基于PXR/NF-κB信号通路探究丹参有效成分丹参酮IIA对急性肾损伤的保护及其机制

Acute kidney injury (AKI) is a common disease with a high incidence in clinical conditions. To better contain AKI, anti-inflammation is one of the strategies. Recent researches had found that crosstalk between PXR and NF-κB may influence the progression of inflammation. Our previous data have shown that inflammatory over-reaction aggravates kidney injury by activating NF-κB while inhibiting PXR. Active compounds derived from herbal medicine Salvia miltiorrhiza, are proven to alleviate inflammation during AKI by inhibiting NF-κB and activating PXR, which has re-balanced the crosstalk between PXR/NF-κB signaling pathway. Moreover, by activating PXR, active compounds protect kidneys from injuries by inducing down-stream expressions of metabolic and transporting enzymes, which leads to an increase in the excretion of the renal-harming drugs. On that basis, the study would be designed into three parts: in vivo study depending on ultrasound-microbubble-mediated transgenetic knockdown to the kidneys, in vitro study and molecular docking. we try to study the interactions between PXR and NF-κB, their interactional influences on down-stream molecules, and how Salvia miltiorrhiza alleviates AKI and re-balances the crosstalk signaling by using knock-down expression/overexpression, CoIP, luciferase assay and other techniques. The study is designed to provide the rationales on the crosstalk between PXR/NF-κB signaling pathway in the inflammatory progression of AKI and the underlying molecular mechanisms, which may promote the development of traditional Chinese medicines.
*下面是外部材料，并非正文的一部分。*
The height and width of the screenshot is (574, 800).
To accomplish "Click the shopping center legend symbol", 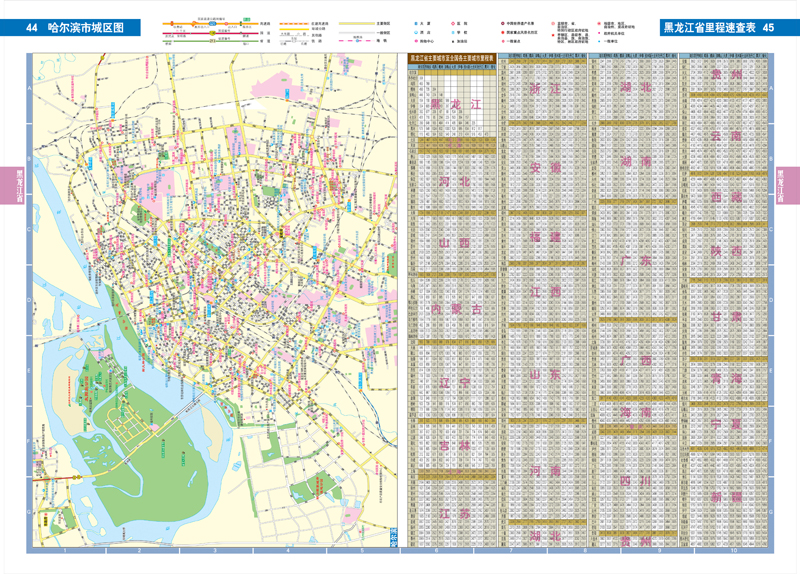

急性肾损伤(AKI)是临床常见病和多发病，控制炎症是治疗AKI的重要策略。近年来发现核受体PXR与炎症调控转录因子NF-κB组成的信号通路可影响炎症进程。我们前期研究结果显示肾损伤后NF-κB信号通路激活、PXR被抑制，过度炎症反应加重肾损伤。中药丹参有效成分丹参酮IIA通过抑制NF-κB、激活PXR，能有效调节该信号通路失衡。同时，丹参酮IIA通过激活PXR诱导下游代谢酶、转运酶表达，加快肾毒性药物代谢，缓解肾损伤。我们拟在此基础上，通过超声微泡转基因体内模型、体外模型、配体-靶标蛋白分子对接三个层面，结合表达抑制或过表达、CoIP、荧光素酶报告基因检测及特异性敲低肾脏PXR等技术观察丹参酮IIA对该信号通路和下游信号的影响，评价其肾保护作用疗效。本项目从多角度阐释丹参酮IIA对PXR/NF-κB信号通路的调控和分子机制，为中药现代化与转化提供科学依据，推动中医药防治急性肾损伤的进展。

本研究为丹参及其生物活性化合物丹参酮IIA（TanIIA）在治疗AKI中的潜在保护作用提供证据，揭示PXR/NF-κB信号在AKI诱导的肾脏炎症中的特异性调控作用以及丹参对AKI的治疗机制。进一步通过体内AKI小鼠模型实验和体外研究用于研究TanIIA在AKI中的肾脏保护作用。网络药理学结果提示核受体家族是丹参治疗AKI的新靶点。体内研究表明，TanIIA通过减少坏死和促进肾小管上皮细胞增殖，改善了肾功能和炎症。肾动脉超声多谱勒显示TanIIA治疗后AKI小鼠肾动脉灌注明显改善。体外研究表明，TanIIA激活PXR同时抑制PXR介导的NF-κB蛋白功能。结果表明，PXR激活对AKI诱导的肾脏炎症起抑制作用。TanIIA通过上调PXR的表达并以PXR依赖的方式抑制NF-κB通路关键蛋白的核转移从而抑制炎症丹参及其有效成分TanIIA可能通过调节核受体PXR来保护肾脏从而缓解AKI。因此，PXR可能是AKI治疗的潜在治疗靶点。